Abstract
The incretin receptors, glucagon-like peptide-1 receptor (GLP-1R) and glucose-dependent insulinotropic polypeptide receptor (GIPR), are class B GPCRs and prime therapeutic targets for the treatment of type 2 diabetes (T2D) and obesity. They are expressed in pancreatic beta cells where they potentiate insulin release in response to food intake. Despite GIP being the main incretin in healthy individuals, GLP-1R has been favoured versus GIPR as a therapeutic target due to GIPR responses being blunted in T2D patients and the conflicting effects of GIPR agonists and antagonists in improving glucose tolerance and preventing weight gain. There is, however, a recently renewed interest in GIPR biology following the realisation that GIPR responses can be restored after an initial period of blood glucose normalization and the recent development of dual GLP-1R-GIPR agonists with superior capacity for the control of blood glucose levels and weight. The importance of GLP-1R trafficking and subcellular signaling in the control of receptor outputs is well established, but little is known about the pattern of spatiotemporal signaling from the GIPR in beta cells.
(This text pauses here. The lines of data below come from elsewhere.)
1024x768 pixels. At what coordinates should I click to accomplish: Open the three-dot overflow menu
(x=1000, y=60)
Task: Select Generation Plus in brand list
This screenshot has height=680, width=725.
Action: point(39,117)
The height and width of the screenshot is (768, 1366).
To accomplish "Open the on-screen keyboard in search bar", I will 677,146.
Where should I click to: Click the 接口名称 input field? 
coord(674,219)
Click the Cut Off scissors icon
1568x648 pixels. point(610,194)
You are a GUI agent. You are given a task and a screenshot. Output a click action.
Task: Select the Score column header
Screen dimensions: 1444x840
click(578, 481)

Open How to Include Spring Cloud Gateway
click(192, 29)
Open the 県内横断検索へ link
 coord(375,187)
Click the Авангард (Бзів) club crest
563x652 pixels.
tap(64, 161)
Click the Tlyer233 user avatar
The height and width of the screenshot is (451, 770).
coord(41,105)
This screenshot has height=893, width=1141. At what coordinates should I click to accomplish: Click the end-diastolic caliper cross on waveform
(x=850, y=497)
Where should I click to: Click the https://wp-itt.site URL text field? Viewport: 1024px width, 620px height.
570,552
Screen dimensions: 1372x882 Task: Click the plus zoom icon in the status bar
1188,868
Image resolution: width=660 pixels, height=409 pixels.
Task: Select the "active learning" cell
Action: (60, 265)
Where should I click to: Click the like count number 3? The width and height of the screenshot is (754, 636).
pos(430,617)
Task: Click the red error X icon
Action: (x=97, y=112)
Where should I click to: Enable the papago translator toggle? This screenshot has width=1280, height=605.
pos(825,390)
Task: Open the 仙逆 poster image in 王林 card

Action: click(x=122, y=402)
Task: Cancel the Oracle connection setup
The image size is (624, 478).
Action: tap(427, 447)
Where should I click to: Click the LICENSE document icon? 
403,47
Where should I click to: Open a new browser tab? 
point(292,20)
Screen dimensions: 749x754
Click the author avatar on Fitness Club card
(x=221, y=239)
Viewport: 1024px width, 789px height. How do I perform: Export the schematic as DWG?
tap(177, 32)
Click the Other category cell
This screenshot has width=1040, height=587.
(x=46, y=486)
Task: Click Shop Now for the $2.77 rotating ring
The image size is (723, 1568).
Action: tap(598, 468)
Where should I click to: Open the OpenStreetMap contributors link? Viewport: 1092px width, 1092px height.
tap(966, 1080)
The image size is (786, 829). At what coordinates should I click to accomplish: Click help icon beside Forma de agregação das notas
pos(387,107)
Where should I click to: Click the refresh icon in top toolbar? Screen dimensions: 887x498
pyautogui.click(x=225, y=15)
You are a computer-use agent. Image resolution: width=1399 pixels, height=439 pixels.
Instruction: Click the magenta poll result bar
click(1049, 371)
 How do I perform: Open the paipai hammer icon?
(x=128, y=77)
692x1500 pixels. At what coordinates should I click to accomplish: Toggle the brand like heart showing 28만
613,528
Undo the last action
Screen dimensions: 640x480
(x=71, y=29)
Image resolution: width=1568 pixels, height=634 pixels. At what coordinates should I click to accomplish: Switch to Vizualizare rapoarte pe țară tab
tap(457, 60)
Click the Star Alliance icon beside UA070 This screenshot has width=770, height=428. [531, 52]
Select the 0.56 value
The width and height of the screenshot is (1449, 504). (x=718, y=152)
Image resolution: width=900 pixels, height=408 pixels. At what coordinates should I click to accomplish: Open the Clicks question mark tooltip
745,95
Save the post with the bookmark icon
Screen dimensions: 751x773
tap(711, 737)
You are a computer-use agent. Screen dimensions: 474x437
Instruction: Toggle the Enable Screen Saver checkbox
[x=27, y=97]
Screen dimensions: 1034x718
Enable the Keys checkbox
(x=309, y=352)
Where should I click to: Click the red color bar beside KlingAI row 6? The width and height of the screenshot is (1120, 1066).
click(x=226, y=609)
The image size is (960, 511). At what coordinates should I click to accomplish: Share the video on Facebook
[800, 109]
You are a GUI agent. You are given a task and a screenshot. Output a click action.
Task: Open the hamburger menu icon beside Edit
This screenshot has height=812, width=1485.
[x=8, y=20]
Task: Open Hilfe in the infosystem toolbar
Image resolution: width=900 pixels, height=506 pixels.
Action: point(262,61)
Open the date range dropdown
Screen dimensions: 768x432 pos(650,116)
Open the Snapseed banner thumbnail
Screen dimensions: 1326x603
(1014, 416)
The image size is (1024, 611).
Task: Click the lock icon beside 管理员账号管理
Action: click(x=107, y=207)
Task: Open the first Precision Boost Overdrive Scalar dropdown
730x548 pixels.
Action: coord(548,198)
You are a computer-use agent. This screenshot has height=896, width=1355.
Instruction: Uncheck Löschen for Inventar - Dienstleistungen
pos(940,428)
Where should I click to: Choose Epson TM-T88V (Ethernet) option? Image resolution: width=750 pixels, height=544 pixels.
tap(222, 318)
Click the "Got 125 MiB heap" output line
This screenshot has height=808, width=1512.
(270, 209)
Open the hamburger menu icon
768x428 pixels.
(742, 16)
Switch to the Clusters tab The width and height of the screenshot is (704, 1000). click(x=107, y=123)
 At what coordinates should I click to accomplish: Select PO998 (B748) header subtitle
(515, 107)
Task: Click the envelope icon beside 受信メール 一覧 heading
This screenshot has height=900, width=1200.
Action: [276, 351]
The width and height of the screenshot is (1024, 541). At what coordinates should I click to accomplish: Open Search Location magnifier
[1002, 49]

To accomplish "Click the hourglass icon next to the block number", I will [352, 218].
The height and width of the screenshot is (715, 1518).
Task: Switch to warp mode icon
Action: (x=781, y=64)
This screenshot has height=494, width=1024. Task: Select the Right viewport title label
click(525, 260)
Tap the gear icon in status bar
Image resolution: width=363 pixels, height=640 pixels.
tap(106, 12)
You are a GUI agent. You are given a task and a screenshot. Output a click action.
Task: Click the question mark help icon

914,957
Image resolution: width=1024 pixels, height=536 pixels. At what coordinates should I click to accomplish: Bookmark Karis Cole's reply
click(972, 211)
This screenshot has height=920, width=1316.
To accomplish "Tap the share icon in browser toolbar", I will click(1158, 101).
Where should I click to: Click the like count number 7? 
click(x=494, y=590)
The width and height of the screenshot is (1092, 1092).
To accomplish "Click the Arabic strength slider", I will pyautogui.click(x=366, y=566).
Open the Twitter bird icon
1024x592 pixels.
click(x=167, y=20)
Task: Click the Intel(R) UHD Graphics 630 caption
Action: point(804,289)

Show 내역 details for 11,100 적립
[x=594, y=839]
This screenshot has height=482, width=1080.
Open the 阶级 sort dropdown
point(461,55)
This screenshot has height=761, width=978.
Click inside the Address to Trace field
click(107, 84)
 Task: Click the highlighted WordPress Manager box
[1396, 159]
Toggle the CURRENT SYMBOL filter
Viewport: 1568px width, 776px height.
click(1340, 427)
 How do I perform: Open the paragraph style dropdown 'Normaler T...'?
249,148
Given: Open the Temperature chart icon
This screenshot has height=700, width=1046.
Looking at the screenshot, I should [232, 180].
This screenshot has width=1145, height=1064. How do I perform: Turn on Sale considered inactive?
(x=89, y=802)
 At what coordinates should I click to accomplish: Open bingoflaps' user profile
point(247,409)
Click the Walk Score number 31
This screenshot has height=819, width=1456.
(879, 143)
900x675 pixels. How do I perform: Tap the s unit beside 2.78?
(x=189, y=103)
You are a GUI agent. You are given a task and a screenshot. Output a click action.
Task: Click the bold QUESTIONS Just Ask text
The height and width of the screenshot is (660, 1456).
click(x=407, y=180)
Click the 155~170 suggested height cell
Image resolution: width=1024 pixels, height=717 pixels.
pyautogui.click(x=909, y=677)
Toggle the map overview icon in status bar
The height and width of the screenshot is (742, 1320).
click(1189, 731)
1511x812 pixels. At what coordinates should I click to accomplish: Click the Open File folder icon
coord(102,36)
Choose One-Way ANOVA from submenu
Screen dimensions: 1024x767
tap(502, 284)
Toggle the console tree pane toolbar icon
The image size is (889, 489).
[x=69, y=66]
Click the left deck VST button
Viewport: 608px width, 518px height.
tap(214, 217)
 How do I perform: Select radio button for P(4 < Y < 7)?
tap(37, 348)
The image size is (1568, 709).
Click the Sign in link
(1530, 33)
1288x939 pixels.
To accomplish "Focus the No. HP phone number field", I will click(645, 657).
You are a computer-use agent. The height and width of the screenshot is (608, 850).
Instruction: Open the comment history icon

Here we have directly compared the main trafficking and signaling characteristics of both receptors in pancreatic beta cells, finding striking differences in their propensities for internalization, recycling, and degradation, as well as plasma membrane versus endosomal activity, with potential implications for receptor-specific control of beta cell function.
Competing Interest Statement
The authors have declared no competing interest.